* **Work instructions**
a: Answer these from the passage on unpacked vector fields:
(i) How many scalar members does the generated struct in the TwoTiles example have?
(ii) What does a plain qd.types.vector(N, dtype) field on a @qd.dataclass lower to?
(iii) Under high register pressure, what happens to the whole vector when the optimizer bails out?
b: Extend the passage on unpacked vector fields beyond its last sentence.

* **Supplied text**
Mixing with other fields#
unpacked=True fields compose with anything else allowed on @qd.dataclass: scalars, plain vectors, matrices, other unpacked vectors, nested dataclasses.
@qd.dataclass
class TwoTiles:
a: qd.types.vector(32, qd.f32, unpacked=True)
b: qd.types.vector(32, qd.f32, unpacked=True)
scale: qd.f32
The generated struct in this example has 65 scalar members (_a0..._a31, _b0..._b31, scale).
Advanced#
How the packed vs unpacked layout differs at the LLVM level#
A plain qd.types.vector(N, dtype) field on a @qd.dataclass lowers to a single stack-allocated group of N packed scalars. LLVM’s optimizer attempts to decompose that group into N per-slot register-resident values, but the decomposition is conservative: under high register pressure (e.g. two concurrent 32×32 tiles in a Cholesky + triangular solve) the optimizer bails out and the whole vector spills to local memory as a unit.

* **Stored data**
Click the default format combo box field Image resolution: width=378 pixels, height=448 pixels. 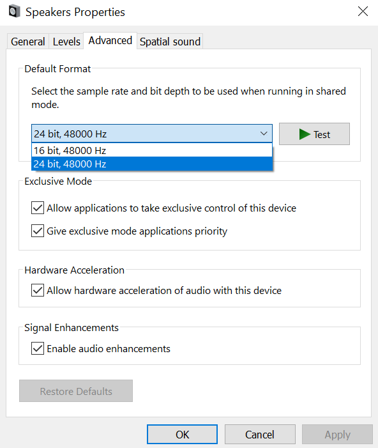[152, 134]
---
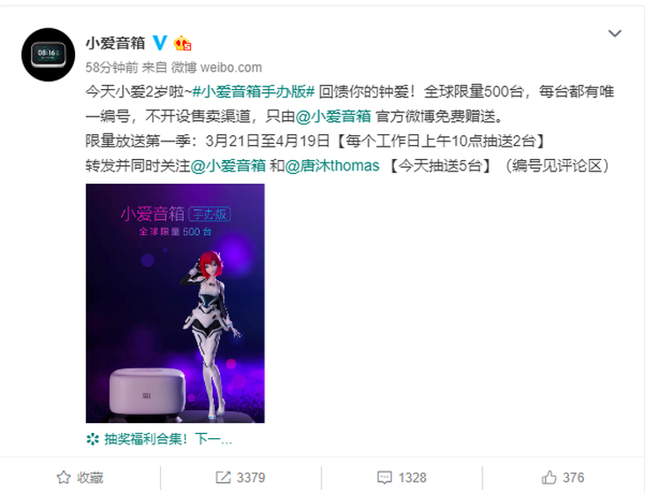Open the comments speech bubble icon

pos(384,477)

* **Per-task outputs**
a:
(i) 65 (_a0..._a31, _b0..._b31, scale).
(ii) A single stack-allocated group of N packed scalars.
(iii) It spills to local memory as a unit.

b:
qd.types.vector(N, dtype, unpacked=True) expands to N independent scalar stack slots, one per element, so the optimizer can promote each slot to a register independently and the register allocator can spill only the slots it has to. That is exactly what the hand-rolled r0..r{N-1} form produces; the generated LLVM IR / PTX matches it byte-for-byte.
How to check for spills#
Quadrants compiles LLVM -> PTX directly via the LLVM NVPTX target — it does not invoke nvcc / ptxas at compile time, so the familiar ptxas --verbose “X bytes spill stores” output is not produced inline. To get that diagnostic you dump the PTX from Quadrants and run ptxas -v on it yourself. Three workflows, in order of usefulness:
1. Dump PTX, run ptxas -v offline#
qd.init(
arch=qd.cuda,
print_kernel_asm=True, # dump PTX to CWD as quadrants_kernel_nvptx_NNNN.ptx
offline_cache=False, # bypass the kernel cache so the dump fires every time
)
Run your kernel once. For each quadrants_kernel_nvptx_NNNN.ptx file in the working directory:
ptxas --verbose -arch=sm_86 quadrants_kernel_nvptx_0007.ptx -o /dev/null 2>&1 | grep -E "spill|stack"
Sample output:
ptxas info : Used 64 registers, 0 bytes spill stores, 0 bytes spill loads
ptxas info : Used 96 registers, 384 bytes stack frame, 256 bytes spill stores, 128 bytes spill loads
spill stores + spill loads > 0 means the register allocator gave up on something. stack frame > 0 indicates local memory in use (which is usually, but not always, spills — qd.simt.shared_array and explicitly addressed locals also count).
Adjust -arch=sm_XX to match your GPU (sm_86 = Ampere consumer / RTX 30, sm_89 = Ada / RTX 40, sm_90 = Hopper).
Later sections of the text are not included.